Stylistically the male quartets have passed through five periods. The ‘folk’ period (c1910–30) was marked by a refined style of close, unaccompanied harmony based on that of earlier groups such as the Fisk Jubilee Singers but coloured by blue notes and emotionally charged vocal mannerisms. Notable exponents were the Excelsior Quartet (Walk in Jerusalem just like John, 1922) and the Silver Leaf Quartette (I can tell the world, 1928).

During the ‘gospel’ or ‘jubilee’ period (c1930–45) quartets adopted the vocal and physical mannerisms associated with holiness congregations, and even some melodic and rhythmic devices borrowed from jazz. The singers repeated refrains to heighten emotional response, exploited imitative part-writing and sometimes mimicked instrumental sounds, such as those of a jug or string bass. Among the first quartets to adopt this style were the Norfolk Jubilee Singers (My God's gonna move this wicked race, 1927) and the Blue Jay Singers (Brother Jonah, 1932); the most famous, however, was the Golden Gate Quartet, which sang in the close barbershop harmony of earlier quartets but also incorporated gospel techniques (Golden Gate Gospel Train, 1937).

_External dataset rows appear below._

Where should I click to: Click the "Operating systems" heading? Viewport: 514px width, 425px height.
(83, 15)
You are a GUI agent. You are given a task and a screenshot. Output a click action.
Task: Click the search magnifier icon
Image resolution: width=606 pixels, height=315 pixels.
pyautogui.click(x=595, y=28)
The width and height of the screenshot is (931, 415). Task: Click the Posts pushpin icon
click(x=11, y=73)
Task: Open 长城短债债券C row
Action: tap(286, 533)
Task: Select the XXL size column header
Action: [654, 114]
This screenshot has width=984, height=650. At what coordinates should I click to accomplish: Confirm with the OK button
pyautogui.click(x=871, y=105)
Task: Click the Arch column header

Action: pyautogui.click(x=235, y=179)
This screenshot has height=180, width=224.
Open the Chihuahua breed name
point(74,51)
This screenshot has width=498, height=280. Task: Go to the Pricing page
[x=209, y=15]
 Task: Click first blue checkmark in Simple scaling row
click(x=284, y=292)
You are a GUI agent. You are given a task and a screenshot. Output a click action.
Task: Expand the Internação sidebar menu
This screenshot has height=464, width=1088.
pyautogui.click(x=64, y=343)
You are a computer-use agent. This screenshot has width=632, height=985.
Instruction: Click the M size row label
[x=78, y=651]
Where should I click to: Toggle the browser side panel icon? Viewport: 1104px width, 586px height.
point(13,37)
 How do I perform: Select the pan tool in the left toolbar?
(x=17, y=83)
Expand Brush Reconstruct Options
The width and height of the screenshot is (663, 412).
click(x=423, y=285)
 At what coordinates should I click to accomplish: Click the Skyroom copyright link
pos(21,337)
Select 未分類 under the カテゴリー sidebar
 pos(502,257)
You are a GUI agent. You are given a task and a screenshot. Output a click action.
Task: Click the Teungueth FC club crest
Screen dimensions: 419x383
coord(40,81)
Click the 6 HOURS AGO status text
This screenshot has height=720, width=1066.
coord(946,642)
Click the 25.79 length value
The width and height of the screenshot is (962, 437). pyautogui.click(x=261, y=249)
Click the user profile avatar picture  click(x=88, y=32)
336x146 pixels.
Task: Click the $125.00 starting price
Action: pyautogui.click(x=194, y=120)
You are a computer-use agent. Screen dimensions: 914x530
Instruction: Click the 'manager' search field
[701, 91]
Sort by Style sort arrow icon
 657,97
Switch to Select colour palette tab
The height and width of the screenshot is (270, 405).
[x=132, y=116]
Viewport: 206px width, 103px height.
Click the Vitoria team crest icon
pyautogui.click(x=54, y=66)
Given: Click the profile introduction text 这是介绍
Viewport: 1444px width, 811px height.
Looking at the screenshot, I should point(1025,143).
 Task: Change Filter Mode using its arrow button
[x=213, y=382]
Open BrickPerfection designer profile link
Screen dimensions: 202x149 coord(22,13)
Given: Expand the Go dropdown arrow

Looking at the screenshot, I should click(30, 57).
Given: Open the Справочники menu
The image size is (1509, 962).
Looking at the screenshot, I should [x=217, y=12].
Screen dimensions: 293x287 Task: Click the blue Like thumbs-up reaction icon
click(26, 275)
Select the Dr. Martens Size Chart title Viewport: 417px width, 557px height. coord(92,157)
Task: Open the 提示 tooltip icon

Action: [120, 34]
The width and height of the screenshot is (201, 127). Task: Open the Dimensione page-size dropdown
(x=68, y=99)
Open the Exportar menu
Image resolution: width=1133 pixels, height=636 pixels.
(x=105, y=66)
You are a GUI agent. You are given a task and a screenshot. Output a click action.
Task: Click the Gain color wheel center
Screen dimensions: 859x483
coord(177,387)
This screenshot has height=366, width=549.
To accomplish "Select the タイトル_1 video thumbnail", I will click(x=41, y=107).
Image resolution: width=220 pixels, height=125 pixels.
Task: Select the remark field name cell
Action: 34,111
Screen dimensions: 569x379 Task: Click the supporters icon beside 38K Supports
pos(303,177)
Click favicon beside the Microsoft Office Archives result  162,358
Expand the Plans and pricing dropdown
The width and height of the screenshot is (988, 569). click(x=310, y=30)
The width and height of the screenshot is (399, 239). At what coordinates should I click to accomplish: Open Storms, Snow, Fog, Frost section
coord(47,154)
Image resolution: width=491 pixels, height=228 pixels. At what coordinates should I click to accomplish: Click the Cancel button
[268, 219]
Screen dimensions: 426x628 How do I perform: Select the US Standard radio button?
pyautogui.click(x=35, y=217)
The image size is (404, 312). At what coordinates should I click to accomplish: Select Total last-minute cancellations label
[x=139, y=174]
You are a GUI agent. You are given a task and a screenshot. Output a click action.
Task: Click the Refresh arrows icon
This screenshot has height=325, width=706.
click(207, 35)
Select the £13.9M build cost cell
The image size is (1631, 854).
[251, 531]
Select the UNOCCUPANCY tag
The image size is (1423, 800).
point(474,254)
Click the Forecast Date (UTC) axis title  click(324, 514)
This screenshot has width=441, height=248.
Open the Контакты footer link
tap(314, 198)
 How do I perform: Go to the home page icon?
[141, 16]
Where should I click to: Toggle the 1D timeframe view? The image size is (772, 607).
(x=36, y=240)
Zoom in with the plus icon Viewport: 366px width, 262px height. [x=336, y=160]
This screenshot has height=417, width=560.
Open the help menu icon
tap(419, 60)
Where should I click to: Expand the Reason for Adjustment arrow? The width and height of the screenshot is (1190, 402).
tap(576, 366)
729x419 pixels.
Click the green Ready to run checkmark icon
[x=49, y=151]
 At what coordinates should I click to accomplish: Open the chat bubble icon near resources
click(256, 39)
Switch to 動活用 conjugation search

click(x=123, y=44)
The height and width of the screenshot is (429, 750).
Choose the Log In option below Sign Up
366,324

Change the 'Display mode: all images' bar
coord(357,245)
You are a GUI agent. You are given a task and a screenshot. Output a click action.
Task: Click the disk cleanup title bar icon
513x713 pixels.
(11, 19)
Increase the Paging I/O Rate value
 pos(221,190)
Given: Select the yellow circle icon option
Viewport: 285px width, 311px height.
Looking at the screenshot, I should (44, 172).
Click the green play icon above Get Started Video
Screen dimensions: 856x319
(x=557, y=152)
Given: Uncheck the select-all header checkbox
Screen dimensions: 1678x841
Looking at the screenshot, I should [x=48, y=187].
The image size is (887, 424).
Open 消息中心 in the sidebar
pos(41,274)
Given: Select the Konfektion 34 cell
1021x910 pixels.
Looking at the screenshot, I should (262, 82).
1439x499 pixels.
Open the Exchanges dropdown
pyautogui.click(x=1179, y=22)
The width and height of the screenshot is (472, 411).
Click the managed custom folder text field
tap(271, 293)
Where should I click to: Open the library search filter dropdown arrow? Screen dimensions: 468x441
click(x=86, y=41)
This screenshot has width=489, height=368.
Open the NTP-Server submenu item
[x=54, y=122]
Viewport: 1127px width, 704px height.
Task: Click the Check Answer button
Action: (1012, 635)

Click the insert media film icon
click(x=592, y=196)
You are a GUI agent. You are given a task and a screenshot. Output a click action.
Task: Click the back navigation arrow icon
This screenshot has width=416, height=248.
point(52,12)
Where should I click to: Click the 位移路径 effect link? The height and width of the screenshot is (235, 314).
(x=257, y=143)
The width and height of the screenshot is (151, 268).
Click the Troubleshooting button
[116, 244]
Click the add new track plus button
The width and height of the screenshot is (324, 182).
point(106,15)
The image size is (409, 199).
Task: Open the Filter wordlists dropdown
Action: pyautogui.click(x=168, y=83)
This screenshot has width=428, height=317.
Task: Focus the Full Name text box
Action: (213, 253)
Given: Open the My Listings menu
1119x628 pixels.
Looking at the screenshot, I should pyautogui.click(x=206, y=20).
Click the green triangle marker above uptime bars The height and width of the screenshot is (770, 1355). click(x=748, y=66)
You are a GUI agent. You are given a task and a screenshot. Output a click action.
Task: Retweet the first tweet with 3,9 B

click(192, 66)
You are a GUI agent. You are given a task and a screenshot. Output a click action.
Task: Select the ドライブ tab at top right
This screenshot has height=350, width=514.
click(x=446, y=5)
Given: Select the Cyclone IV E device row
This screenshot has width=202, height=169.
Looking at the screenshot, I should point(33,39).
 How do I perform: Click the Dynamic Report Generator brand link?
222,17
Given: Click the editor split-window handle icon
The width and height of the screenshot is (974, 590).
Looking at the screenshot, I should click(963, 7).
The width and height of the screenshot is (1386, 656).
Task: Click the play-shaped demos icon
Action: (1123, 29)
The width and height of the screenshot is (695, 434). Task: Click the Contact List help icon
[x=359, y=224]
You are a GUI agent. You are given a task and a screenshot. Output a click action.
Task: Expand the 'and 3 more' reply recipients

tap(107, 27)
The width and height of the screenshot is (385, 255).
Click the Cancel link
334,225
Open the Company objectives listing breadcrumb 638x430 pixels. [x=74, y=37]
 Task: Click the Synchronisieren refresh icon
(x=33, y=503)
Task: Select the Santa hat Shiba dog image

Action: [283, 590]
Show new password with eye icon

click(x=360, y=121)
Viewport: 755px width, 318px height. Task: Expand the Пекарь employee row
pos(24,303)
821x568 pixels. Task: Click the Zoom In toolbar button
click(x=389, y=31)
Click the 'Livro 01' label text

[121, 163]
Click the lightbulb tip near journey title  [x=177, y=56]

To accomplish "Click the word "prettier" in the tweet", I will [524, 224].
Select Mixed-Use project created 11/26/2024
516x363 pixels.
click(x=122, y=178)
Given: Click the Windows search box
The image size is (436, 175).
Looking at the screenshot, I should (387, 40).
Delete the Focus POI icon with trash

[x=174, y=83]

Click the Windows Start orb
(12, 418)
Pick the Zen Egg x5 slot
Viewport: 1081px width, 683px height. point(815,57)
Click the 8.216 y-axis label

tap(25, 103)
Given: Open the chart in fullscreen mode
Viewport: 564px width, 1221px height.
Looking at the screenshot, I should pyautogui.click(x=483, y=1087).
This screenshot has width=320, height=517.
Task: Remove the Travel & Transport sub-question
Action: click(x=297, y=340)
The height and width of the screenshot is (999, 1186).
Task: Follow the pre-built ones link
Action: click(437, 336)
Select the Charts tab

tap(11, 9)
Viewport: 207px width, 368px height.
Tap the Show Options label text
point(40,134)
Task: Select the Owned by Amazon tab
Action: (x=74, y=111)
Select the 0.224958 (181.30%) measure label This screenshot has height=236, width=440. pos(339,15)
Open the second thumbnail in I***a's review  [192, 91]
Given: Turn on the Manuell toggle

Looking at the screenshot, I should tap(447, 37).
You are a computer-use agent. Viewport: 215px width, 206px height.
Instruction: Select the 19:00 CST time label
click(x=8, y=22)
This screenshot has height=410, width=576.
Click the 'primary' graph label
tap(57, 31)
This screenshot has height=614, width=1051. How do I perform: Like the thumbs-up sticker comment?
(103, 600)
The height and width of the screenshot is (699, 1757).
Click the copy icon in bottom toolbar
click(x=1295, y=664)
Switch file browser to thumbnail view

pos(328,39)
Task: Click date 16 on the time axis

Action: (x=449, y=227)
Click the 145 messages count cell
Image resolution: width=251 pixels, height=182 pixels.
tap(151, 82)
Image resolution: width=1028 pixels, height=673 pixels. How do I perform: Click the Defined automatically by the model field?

The period from about 1945 to 1960 is considered the ‘sweet gospel’ era. The style was characterized by a close-harmony background that provided a rhythmic foil for a mellow tenor or light baritone lead singer; the songs were based on the call-and-response technique. An instrumental accompaniment of two guitars, and occasionally a piano, became standard. There was an increase in physical action: the lead singer often jumped from the stage into the audience, which was encouraged to join in the performance by clapping in rhythm. Songs tended to be longer, and some ‘quartets’ were expanded to six or seven members. The leading groups were Rebert H. Harris and the Soul Stirrers (formed 1934), who introduced falsetto singing into the quartet style (He's my rock, my sword, my shield, 1946); Ira Tucker and the Dixie Hummingbirds (formed 1928), with Tucker initiating a cascading tenor vocal delivery that was much imitated (One Day, 1947); the Swan Silvertones, formed in 1938 (I've tried, 1947); and the Pilgrim Travelers, formed in 1945 (Mother bowed and prayed for me, 1951).

The ‘hard gospel’ quartet period (1960–70) was perhaps rooted in the ‘anniversaries’ of the 1950s. Prominent performers then had included the Five Blind Boys of Alabama, led by Clarence Fountain (formed 1939), and the Five Blind Boys of Mississippi, led by Archie Brownlee (formed 1939). Both groups were dominated by their leaders, and cultivated growls, screams and thigh-slapping for rhythmic accentuation. Other groups followed their lead towards a hard gospel style, the most popular being the Sensational Nightingales, led by Julius ‘June’ Cheeks (formed 1945), and the Swanee Quintet.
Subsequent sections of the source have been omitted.